Un projet pilote, entamé en 2004 à l'usine Poséidon de Longue-Pointe-de-Mingan, démontre le potentiel économique du crabe commun, une espèce encore inexploitée.
L'an dernier, une quarantaine de pêcheurs, d'aides-pêcheurs et de travailleurs de l'usine Poséidon ont prolongé leur saison de huit semaines, grâce au débarquement et à la transformation de 510 000 livres de crabe commun.
Déjà en 2005, l'usine a transformé presque deux fois plus de crabes communs qu'en 2004. Cette diversification et les revenus qu'elle amène sont les bienvenus dans une région marquée par le moratoire sur la pêche aux poissons de fond et par une diminution des quotas de crabe des neiges.
Le crabe commun, plus petit que le crabe des neiges, est présent en Minganie et près de Sept-Îles.
Selon Yvon Forest du ministère des Pêcheries du Québec, l'abondance de la ressource permet de croire à une certaine pérennité. « C'est devenu une production, je pense, qui est là pour durer pour les prochaines années », indique M. Forest. En 2005, Poséidon a investi 270 000 $ pour pêcher et transformer le crabe commun, et ce, en partie grâce à l'aide financière de Québec.
L'usine possède maintenant les équipements spécialisés qui lui permettent de couper les pattes du crabe pour en extraire la chair.
Un courtier, actif en Gaspésie où on transforme déjà le crabe commun depuis plusieurs années, est responsable de la mise en marché.
Des restaurateurs de la Côte-Nord ont aussi montré leur intérêt pour apprêter le crustacé.

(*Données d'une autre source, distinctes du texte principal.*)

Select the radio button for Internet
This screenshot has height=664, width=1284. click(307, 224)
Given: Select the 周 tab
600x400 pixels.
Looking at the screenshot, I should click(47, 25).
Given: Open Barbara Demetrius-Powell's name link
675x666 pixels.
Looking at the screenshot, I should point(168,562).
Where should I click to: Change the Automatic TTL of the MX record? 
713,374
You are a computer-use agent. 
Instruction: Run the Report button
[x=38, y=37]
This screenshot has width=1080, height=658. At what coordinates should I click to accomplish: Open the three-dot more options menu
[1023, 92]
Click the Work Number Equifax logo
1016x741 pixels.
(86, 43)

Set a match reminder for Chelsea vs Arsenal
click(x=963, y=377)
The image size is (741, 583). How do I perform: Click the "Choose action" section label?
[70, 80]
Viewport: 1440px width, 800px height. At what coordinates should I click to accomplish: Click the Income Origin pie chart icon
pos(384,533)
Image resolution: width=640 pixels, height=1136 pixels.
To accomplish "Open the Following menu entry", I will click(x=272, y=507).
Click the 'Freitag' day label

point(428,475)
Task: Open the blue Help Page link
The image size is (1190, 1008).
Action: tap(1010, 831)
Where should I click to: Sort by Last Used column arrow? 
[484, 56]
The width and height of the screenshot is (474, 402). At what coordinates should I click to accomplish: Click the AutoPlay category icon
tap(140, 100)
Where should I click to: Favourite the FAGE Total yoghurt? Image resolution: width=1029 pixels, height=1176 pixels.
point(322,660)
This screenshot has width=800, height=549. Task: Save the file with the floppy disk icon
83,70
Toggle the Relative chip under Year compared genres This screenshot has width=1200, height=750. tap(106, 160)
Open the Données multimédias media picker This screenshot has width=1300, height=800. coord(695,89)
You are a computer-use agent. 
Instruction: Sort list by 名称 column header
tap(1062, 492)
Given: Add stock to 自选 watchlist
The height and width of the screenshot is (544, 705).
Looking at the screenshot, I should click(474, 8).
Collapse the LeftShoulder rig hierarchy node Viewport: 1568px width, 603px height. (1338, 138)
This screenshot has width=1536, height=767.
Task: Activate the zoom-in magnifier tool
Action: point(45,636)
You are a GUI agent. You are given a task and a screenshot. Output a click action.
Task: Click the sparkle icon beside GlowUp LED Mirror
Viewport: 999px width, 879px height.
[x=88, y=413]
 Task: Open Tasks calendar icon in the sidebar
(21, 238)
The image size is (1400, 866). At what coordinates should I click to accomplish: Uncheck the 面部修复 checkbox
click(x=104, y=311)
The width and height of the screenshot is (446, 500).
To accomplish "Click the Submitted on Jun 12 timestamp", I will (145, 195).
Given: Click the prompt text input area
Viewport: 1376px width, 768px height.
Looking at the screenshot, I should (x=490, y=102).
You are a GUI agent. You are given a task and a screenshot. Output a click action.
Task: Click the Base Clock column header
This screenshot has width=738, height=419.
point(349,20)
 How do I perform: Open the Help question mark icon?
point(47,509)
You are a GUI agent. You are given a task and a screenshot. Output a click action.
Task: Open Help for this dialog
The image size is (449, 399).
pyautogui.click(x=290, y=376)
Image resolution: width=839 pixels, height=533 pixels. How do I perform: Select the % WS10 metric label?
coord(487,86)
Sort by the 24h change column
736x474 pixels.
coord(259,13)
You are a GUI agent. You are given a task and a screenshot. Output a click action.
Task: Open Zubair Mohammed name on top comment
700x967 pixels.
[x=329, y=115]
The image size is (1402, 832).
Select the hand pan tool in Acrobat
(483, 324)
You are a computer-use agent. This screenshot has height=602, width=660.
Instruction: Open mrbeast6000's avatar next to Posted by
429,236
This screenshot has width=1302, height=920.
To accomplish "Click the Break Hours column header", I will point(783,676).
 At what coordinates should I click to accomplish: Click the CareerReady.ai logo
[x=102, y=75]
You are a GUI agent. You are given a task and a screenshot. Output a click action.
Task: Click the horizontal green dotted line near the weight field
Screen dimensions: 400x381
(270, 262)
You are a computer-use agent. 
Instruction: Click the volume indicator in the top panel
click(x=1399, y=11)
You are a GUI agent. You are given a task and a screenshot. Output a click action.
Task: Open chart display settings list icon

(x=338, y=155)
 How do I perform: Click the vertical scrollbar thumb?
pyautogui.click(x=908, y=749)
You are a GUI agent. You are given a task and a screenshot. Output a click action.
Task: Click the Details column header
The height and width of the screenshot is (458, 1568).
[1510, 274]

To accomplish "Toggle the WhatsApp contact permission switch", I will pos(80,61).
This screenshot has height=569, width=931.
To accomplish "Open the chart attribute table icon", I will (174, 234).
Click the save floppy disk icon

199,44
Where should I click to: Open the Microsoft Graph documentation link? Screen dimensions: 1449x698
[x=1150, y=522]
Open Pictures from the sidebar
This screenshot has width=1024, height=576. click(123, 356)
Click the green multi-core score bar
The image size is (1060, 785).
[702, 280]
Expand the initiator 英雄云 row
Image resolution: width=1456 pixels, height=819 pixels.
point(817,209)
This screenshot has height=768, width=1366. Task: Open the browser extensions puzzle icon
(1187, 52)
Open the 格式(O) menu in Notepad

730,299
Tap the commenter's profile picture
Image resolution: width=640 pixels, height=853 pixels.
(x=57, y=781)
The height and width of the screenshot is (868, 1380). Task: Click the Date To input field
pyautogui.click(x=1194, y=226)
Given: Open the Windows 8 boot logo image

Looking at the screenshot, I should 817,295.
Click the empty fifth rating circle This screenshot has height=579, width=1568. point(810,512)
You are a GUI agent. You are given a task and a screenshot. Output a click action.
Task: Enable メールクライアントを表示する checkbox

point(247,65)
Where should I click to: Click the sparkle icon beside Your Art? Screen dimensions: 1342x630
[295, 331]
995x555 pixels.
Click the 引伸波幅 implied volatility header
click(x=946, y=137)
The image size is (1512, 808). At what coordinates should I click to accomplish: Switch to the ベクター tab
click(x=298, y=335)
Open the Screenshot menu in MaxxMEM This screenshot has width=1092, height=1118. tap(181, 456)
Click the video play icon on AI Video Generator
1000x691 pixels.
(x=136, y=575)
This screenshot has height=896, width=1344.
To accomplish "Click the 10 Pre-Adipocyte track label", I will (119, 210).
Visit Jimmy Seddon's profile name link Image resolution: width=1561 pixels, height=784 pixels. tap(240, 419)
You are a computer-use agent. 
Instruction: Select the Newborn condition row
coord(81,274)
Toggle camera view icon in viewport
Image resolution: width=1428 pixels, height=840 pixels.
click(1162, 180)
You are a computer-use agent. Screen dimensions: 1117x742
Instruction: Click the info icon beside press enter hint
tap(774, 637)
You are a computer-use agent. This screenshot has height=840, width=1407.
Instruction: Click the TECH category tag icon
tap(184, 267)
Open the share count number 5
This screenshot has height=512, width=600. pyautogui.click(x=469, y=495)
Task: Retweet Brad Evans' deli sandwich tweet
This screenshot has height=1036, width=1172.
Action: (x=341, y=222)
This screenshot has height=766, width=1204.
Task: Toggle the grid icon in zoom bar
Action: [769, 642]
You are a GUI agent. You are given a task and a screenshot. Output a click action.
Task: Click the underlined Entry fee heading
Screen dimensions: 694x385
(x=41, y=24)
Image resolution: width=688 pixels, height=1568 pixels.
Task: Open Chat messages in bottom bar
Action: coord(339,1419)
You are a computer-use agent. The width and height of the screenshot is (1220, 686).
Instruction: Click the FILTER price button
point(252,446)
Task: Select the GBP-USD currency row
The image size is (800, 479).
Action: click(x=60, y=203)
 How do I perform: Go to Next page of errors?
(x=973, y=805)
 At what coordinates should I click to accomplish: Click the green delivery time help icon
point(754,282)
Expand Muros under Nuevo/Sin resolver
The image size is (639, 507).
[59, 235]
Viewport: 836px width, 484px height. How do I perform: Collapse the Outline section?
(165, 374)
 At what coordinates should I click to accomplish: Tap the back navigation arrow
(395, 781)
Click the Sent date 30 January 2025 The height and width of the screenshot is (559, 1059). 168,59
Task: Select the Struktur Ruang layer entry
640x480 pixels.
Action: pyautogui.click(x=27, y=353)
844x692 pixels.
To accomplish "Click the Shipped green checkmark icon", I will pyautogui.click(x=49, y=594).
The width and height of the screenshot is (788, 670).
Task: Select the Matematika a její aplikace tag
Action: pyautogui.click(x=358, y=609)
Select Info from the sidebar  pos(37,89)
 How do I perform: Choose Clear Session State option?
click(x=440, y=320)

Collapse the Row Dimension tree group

P.-S. : J'aimerais avoir la possibilité de goûter à ce crustacé. Je crois qu'il faut exploiter les espèces nouvelles qui sont abondantes dans nos eaux et laisser celles qui sont en danger d'extinction reprendre leur souffle. À quand de gros projets d'aquaculture sur la Côte-Nord? Il y a des endroits vierges qui seraient exploitables.